How would I go about setting an index for each node after generating a binary tree?

      (a)               (1)
   (x)   (r)   =>     (2)  (3)
  (o)(t)(t)(x)      (4)(5)(6)(7) 

So I can then use a call such as getIndex() at a particular node to return its index.

My tree class:

public class BT<E>{
   E value;
   BT<E> left, right;
   int Index;

   public BT(E value)
   {
      this.value=value;
   }   

   public BT (E value, BT left, BT right) 
   {
      this.value = value;
      this.left = left;
      this.right = right;
   }

Breadth-first traversal.

Queue<BT> queue = new LinkedList<BT>() ;

public void breadth(BT root) {
    if (root == null)
        return;

    queue.clear();
    queue.add(root);
    int index = 0;
    while(!queue.isEmpty()){
        BT node = queue.remove();
        node.Index = index;
        index++;
        if(node.left != null) queue.add(node.left);
        if(node.right != null) queue.add(node.right);
    }

}

Adapted from here .

So you are to implement a procedure getIndex(int index) which has to return you the node with that index?

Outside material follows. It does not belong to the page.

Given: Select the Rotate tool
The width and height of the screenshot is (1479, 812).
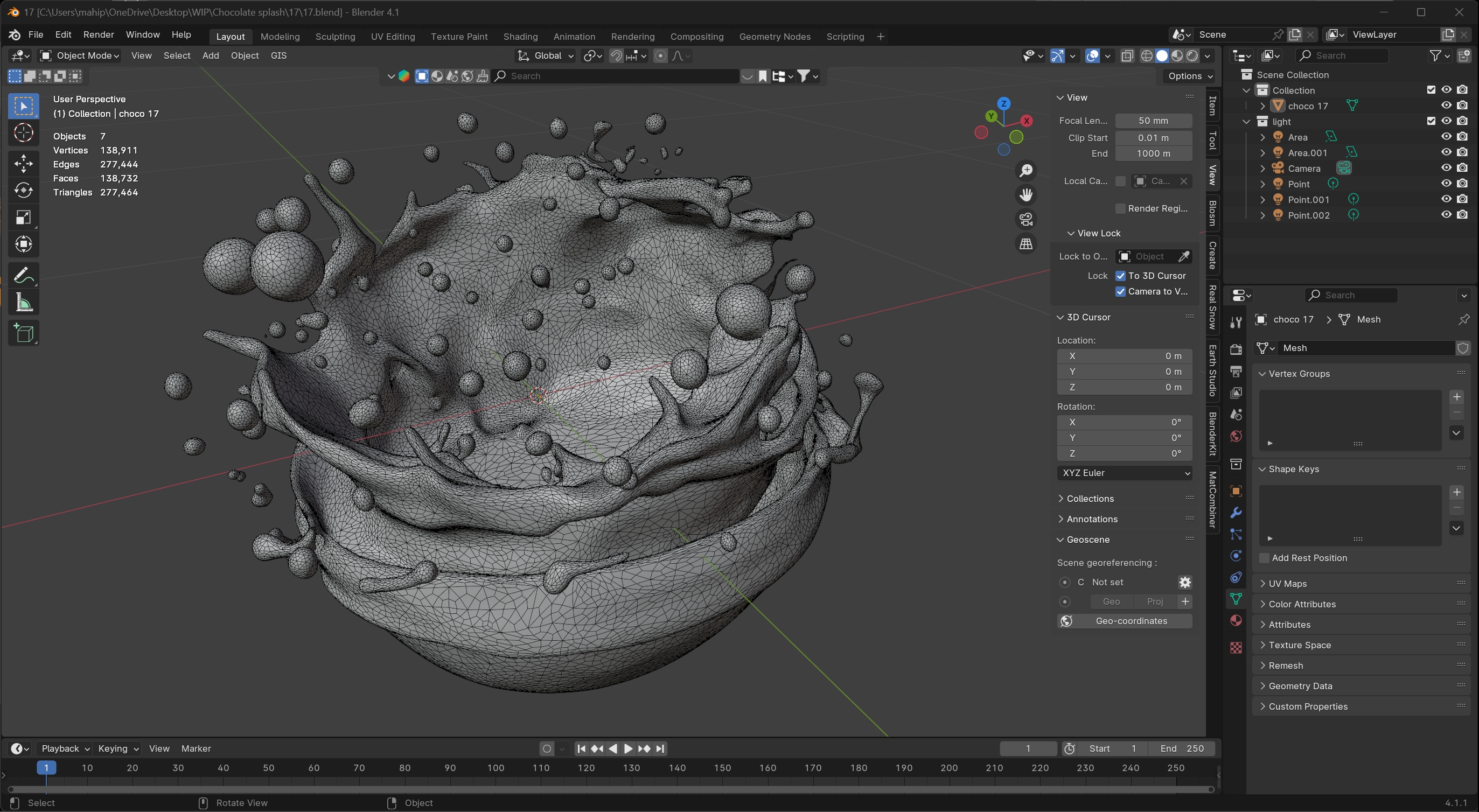Looking at the screenshot, I should [24, 191].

If so, you are looking for an efficient way to represent a binary tree. You could traverse the tree for each call to getIndex but this wouldn't be efficient...

An efficient solution is to store the complete binary tree in an array, because of the O(1) access it provides. Store a node n at index n in the array and its child nodes at index 2*n and (2*n) - 1 . But here the restrictions are that the tree has to be complete and the size of an array is not variable (if the binary tree becomes too big, a bigger array (usually twice as big) should be made and all elements should be copied).

This is a handy solution because :

  • Node access is in O(1) but a procedure like addNode() would become amortized in O(1). (*)
  • A node does not have to remember it's child nodes --> this.left becomes this.left() with the implementation of left() provided below.

A possible implementation for left() procedure.

static int[] binaryTreeArray = new int[maxTreeSize]; // BT of integers for example
...
public int left() { // returns integer or ... (type of your nodes)
    return binaryTreeArray[(this.Index)*2]; // O(1)
}

(*) An addNode() -like procedure would add nodes in O(1) ( binaryTreeArray[index] = nodeValue; ) most of the time but when the binaryTreeArray is full it will have to make a bigger array that is usually twice as big (O(n) for the copying). It can be shown that this has an amortized cost of O(1) but this has no added value for this answer.

If you are doing this after the tree is fully created, then something that uses level-order traversal will work. It's not terribly efficient, but it's straight-forward recursion:

/* Method to set index based on level-order traversal of tree */
public void initIndices(BT root) {
    int maxIndexSoFar = 0;
    for (int d = 1; d <= root.height(); ++d)
        maxIndexSoFar = setIndexAtLevel(root, d, maxIndexSoFar);
}

/* Method to set index of all nodes at a given level */
private int setIndexAtLevel(BT node, int level, int index) {
    if (tree == null)
        return index;
    if (level == 1) {
        index++;
        node.setIndex(index);
        return index;
    }
    else if (level > 1) {
        int newIndex = setIndexAtLevel(node.left, level-1, index);
        newIndex = setIndexAtLevel(node.right, level-1, newIndex);
        return newIndex;
    }
    return -1;
}

I'll leave you to create the height() method and setIndex() methods. Fair warning, I have not tested this at all, so pardon any typos.